Task to carry out: Reproduce the lines below word for word, starting at the line that contains "This screenshot has height=394, width=600." and running through the last line, with both ends included. Leave out the pictures.

══════

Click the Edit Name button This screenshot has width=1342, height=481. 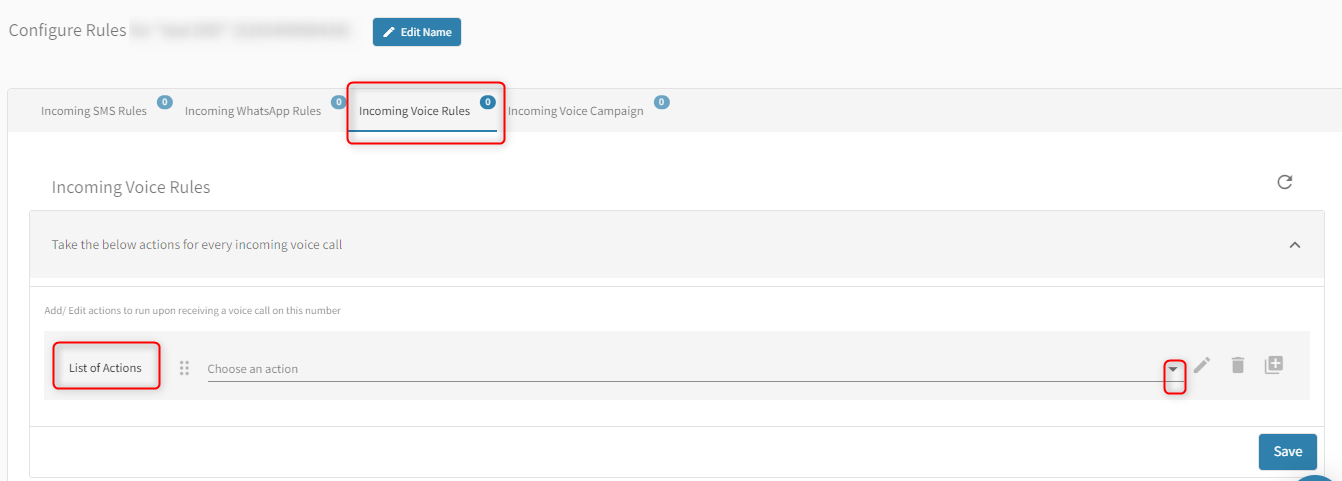tap(417, 32)
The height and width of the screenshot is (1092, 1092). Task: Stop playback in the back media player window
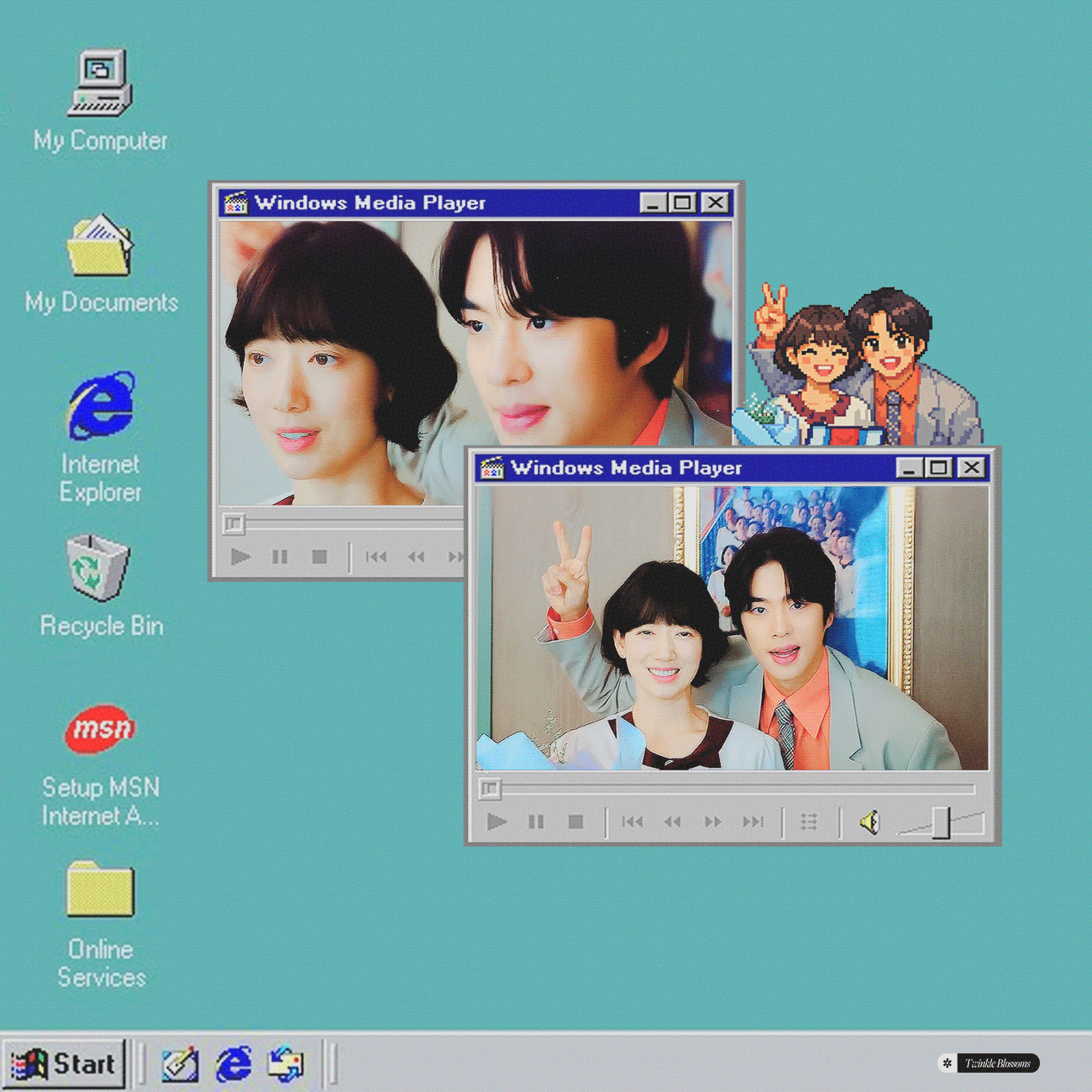321,555
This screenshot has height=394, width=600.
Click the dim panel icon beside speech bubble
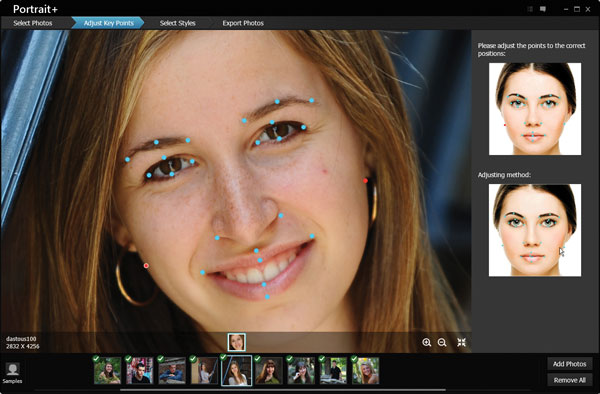point(530,9)
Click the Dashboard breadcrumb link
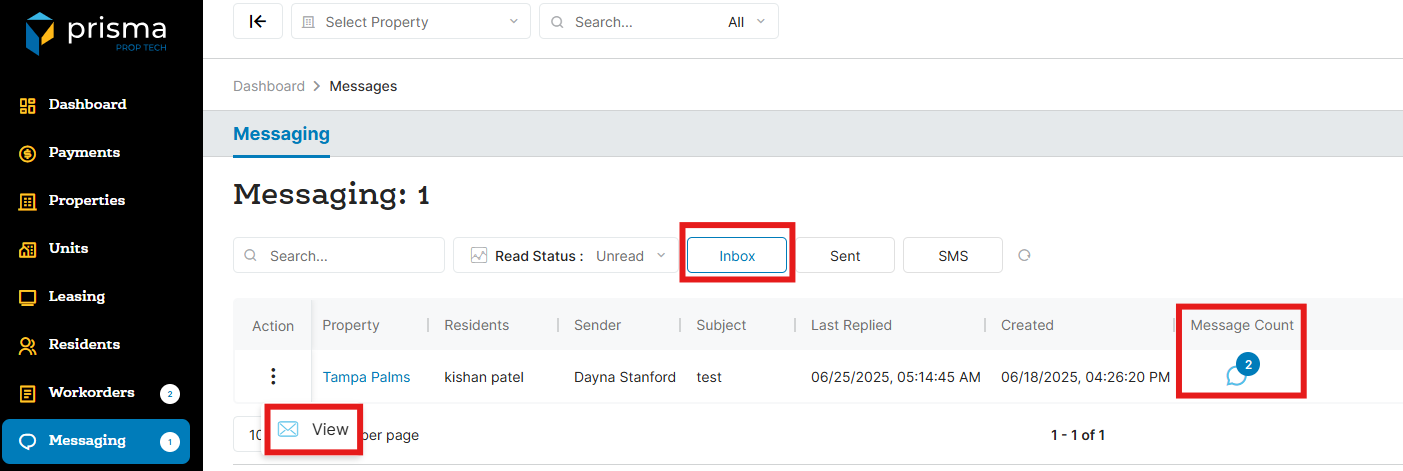The width and height of the screenshot is (1403, 471). pyautogui.click(x=268, y=86)
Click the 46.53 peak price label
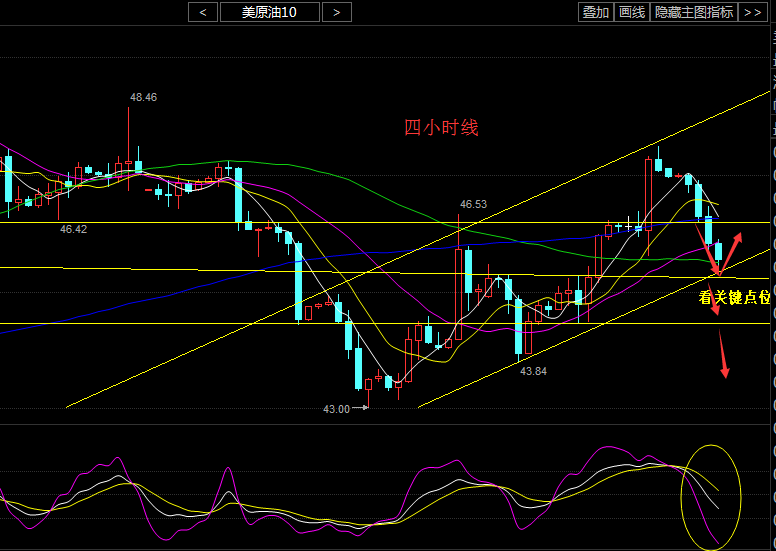 [473, 204]
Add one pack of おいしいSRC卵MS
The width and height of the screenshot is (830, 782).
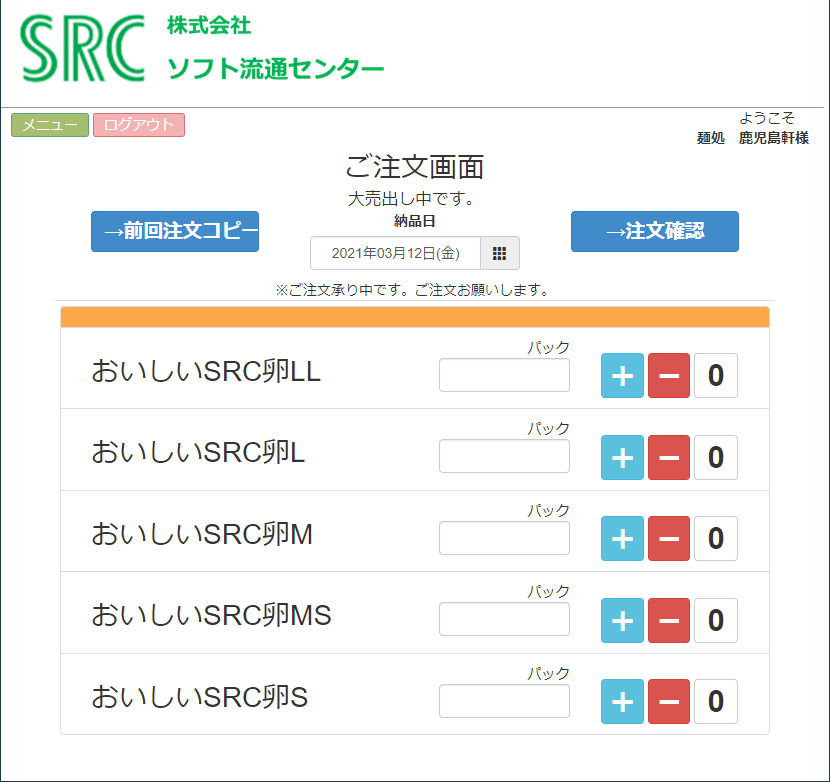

══════

Answer below:
This screenshot has height=394, width=600.
Click the dim panel icon beside speech bubble
point(530,9)
Click the Dashboard breadcrumb link
The width and height of the screenshot is (1403, 471). pyautogui.click(x=268, y=86)
Click the 46.53 peak price label
 [473, 204]
Add one pack of おいしいSRC卵MS
The width and height of the screenshot is (830, 782).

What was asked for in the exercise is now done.